▶ [Task input]:
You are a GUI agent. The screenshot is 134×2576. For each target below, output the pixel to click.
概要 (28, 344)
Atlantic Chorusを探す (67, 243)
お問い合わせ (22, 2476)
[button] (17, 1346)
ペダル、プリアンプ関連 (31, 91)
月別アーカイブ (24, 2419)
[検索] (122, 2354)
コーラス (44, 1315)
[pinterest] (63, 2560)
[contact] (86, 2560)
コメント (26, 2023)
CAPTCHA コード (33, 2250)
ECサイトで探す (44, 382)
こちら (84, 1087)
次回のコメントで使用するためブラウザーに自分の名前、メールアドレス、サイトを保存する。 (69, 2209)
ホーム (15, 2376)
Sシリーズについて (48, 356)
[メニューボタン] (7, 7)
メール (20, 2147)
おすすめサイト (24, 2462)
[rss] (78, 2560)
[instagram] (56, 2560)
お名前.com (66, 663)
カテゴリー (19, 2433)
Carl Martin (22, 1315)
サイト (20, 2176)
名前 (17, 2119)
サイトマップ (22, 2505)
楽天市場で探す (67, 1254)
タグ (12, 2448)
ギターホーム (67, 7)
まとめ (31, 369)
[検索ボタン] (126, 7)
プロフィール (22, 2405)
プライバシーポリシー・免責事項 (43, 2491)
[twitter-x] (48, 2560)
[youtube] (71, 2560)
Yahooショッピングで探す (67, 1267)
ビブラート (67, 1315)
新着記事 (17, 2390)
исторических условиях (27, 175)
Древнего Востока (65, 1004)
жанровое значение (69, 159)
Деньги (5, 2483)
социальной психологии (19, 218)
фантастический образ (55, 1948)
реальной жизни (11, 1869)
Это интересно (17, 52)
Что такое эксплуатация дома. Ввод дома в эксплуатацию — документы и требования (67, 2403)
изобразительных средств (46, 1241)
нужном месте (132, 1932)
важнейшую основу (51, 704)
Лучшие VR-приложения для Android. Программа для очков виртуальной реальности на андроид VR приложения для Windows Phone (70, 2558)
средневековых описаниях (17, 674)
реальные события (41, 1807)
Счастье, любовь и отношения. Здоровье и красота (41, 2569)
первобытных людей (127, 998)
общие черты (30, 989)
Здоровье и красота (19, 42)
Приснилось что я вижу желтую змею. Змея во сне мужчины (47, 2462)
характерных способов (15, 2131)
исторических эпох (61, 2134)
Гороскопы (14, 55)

▶ [Task to complete]: Having read the records, return each one exactly.

▶ [Exercise output]:
You are a GUI agent. The screenshot is 134×2576. For each target below, output the pixel to click.
概要 (28, 344)
Atlantic Chorusを探す (67, 243)
お問い合わせ (22, 2476)
[button] (17, 1346)
ペダル、プリアンプ関連 (31, 91)
月別アーカイブ (24, 2419)
[検索] (122, 2354)
コーラス (44, 1315)
[pinterest] (63, 2560)
[contact] (86, 2560)
コメント (26, 2023)
CAPTCHA コード (33, 2250)
ECサイトで探す (44, 382)
こちら (84, 1087)
次回のコメントで使用するためブラウザーに自分の名前、メールアドレス、サイトを保存する。 (69, 2209)
ホーム (15, 2376)
Sシリーズについて (48, 356)
[メニューボタン] (7, 7)
メール (20, 2147)
おすすめサイト (24, 2462)
[rss] (78, 2560)
[instagram] (56, 2560)
お名前.com (66, 663)
カテゴリー (19, 2433)
Carl Martin (22, 1315)
サイト (20, 2176)
名前 (17, 2119)
サイトマップ (22, 2505)
楽天市場で探す (67, 1254)
タグ (12, 2448)
ギターホーム (67, 7)
まとめ (31, 369)
[検索ボタン] (126, 7)
プロフィール (22, 2405)
プライバシーポリシー・免責事項 (43, 2491)
[twitter-x] (48, 2560)
[youtube] (71, 2560)
Yahooショッピングで探す (67, 1267)
ビブラート (67, 1315)
新着記事 (17, 2390)
исторических условиях (27, 175)
Древнего Востока (65, 1004)
жанровое значение (69, 159)
Деньги (5, 2483)
социальной психологии (19, 218)
фантастический образ (55, 1948)
реальной жизни (11, 1869)
Это интересно (17, 52)
Что такое эксплуатация дома. Ввод дома в эксплуатацию — документы и требования (67, 2403)
изобразительных средств (46, 1241)
нужном месте (132, 1932)
важнейшую основу (51, 704)
Лучшие VR-приложения для Android. Программа для очков виртуальной реальности на андроид VR приложения для Windows Phone (70, 2558)
средневековых описаниях (17, 674)
реальные события (41, 1807)
Счастье, любовь и отношения. Здоровье и красота (41, 2569)
первобытных людей (127, 998)
общие черты (30, 989)
Здоровье и красота (19, 42)
Приснилось что я вижу желтую змею. Змея во сне мужчины (47, 2462)
характерных способов (15, 2131)
исторических эпох (61, 2134)
Гороскопы (14, 55)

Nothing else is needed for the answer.